10 Tips for Walking to Work

Walking commuters
Stuart Dee / Photographer's Choice RF

Walking to work is a great way to stay healthy and save money on commuting costs. How can you prepare for walking to work?

1. Plan Your Route

The best route to walk to work may be different from what you prefer for driving. I like to use quieter side streets or greenway paths as much as possible. Look for a route that is a block or two off of major roads. Consult your local parks department web site for the location of greenway paths.
I also like to skip crossing major streets to avoid the noise and delay. You can use an online walking route planner or app to find, draw, and measure a local walking route.
My Kind of Walking Route - 14 Points to Planning a Great Walk

2. Predict Your Walking Time

Don't be late for work. How long will it take you to walk to work? For your first walking commute, plan on a pace of 20 minutes per mile or 12 minutes per kilometer. If you have many streets to cross with walking signals, you may want to increase that to 25 minutes per mile. Time your first couple of walks so you can better predict your walking pace.
How Do You Know How Fast You Walk?

3. Wear the Right Shoes and Socks

I recommend wearing athletic shoes for any walk of over 10 minutes. You may need to change to shoes more appropriate for your work environment when you arrive, either by leaving them at work or carrying them with you. Athletic shoes support your feet correctly for walking any distance, preventing foot pain and problems.
Get fit for good athletic shoes at the store in your area that caters to serious runners. They will be able to recommend the right shoe for your stride.
How to Choose Walking Shoes
Socks that wick away sweat will help prevent foot blisters.
Before You Buy Walking Socks

4. Wear the Right Walking Clothes

Can you walk to work in your usual work clothes?
This will depend on the weather, the length of your walk, and whether you wear casual clothes or suits. Your walking clothing should allow a proper walking stride. Pants or skirts that restrict your leg motion should be avoided. For walks of more than 20 minutes, you may want to consider wearing proper walking clothing and changing when you get to work. At a minimum, I recommend women wear a sports bra and an athletic shirt that wicks away sweat and change, if needed, when you arrive at work.
What to Wear Walking

5. Protect Your Head and Skin

Hats are a good idea for walking for more than 10 minutes. Many of us try to avoid " hat hair" by not wearing a hat. But you will need to keep your head warm in winter and shielded from the sun in summer. Try a different hairstyle if you see this will be a problem. As a long-haired person, I braid my hair to keep it from being windblown and tangled. Wear sunscreen in all weather to prevent wrinkles, aging skin, and skin cancer.

6. Carrying Your Stuff

Your usual briefcase or shoulder bag is likely to be uncomfortable to carry for more than 10 minutes. Switching to a backpack or messenger bag will allow you to carry the load while maintaining good walking posture.
That can help prevent back ache from walking with poor body alignment. Avoid carrying anything in your hands, which can lead to repetitive strain for your neck, shoulder, elbow or wrist. Lighten the load -- papers and books weigh a lot. Every 5 sheets of paper equals an ounce. Aim for a load of five pounds or less (including the weight of the bag) for the best walking comfort.
Lighten Your Backpack

7. Be Prepared for Bad Weather

I like to carry along one of those cheap folded plastic rain ponchos just in case of an unplanned downpour. Dressing in layers can help you prepare for unexpected heat or cold - remove or add a jacket, microfleece vest, or windbreaker. Umbrellas may work in some climates, but I find the poncho to be the most effective answer to wind and rain.
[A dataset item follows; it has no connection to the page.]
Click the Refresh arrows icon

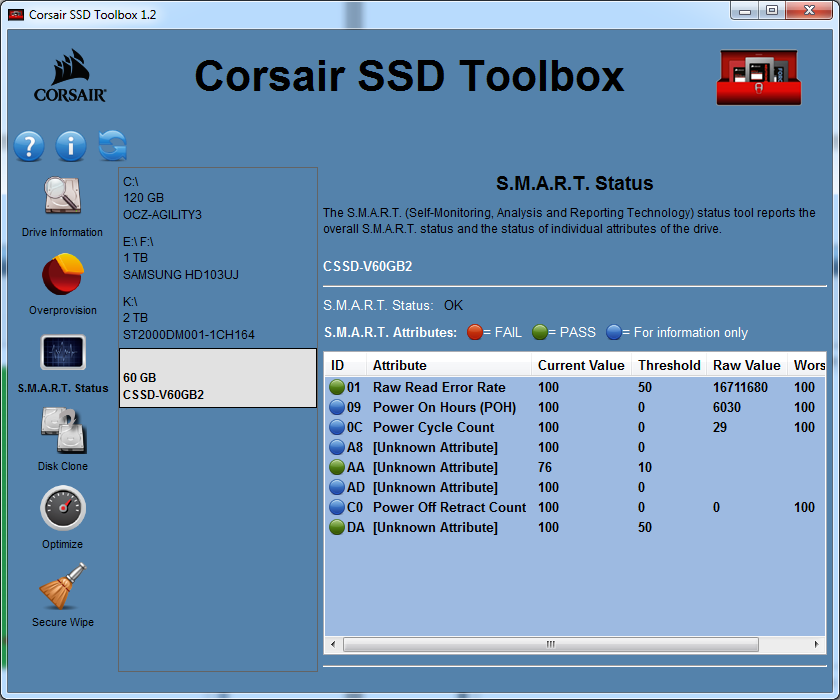[112, 146]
8. Sweat Happens - Sprucing Up at Work

Even in cool weather, you may work up a lather on your walk. Give yourself an extra few minutes after arrival to cool down and dry off. Locate the best washroom for this purpose. If you find you are sweating on the way to work, switch to wearing a sweat-wicking athletic shirt for the walk. Use a washcloth or moistened paper towels to give your armpits a sponge bath. Change into a fresh shirt. You may want to choose work shirts that are wrinkle-resistant so you can bring them with you. Some athletic shirts are adding an anti-microbial finish that helps prevent body odor.

9. Replenish Your Body

If your walk will take more than 20 minutes, plan for a cup of water every 20 minutes by carrying it with your or locating water fountains. After arrival, have a glass of water. For walks of 30 minutes or more, it is good to have a small post-walk snack that includes protein and carbohydrate to help your body build muscle and restore energy. A drink that includes non-fat milk or soy milk is a good choice.
Drinking and Walking
Recovery Drinks

10. Plan B

Those used to car commuting may feel uneasy in not having a car to use for errands or emergencies. What public transportation is available between home and work? Learn the bus and rail routes and have the fare on hand. Would any of your co-workers give you a ride if needed? Can friends or family be on call to pick you up? Planning this ahead of time will relieve stress and make you a more confident walking commuter.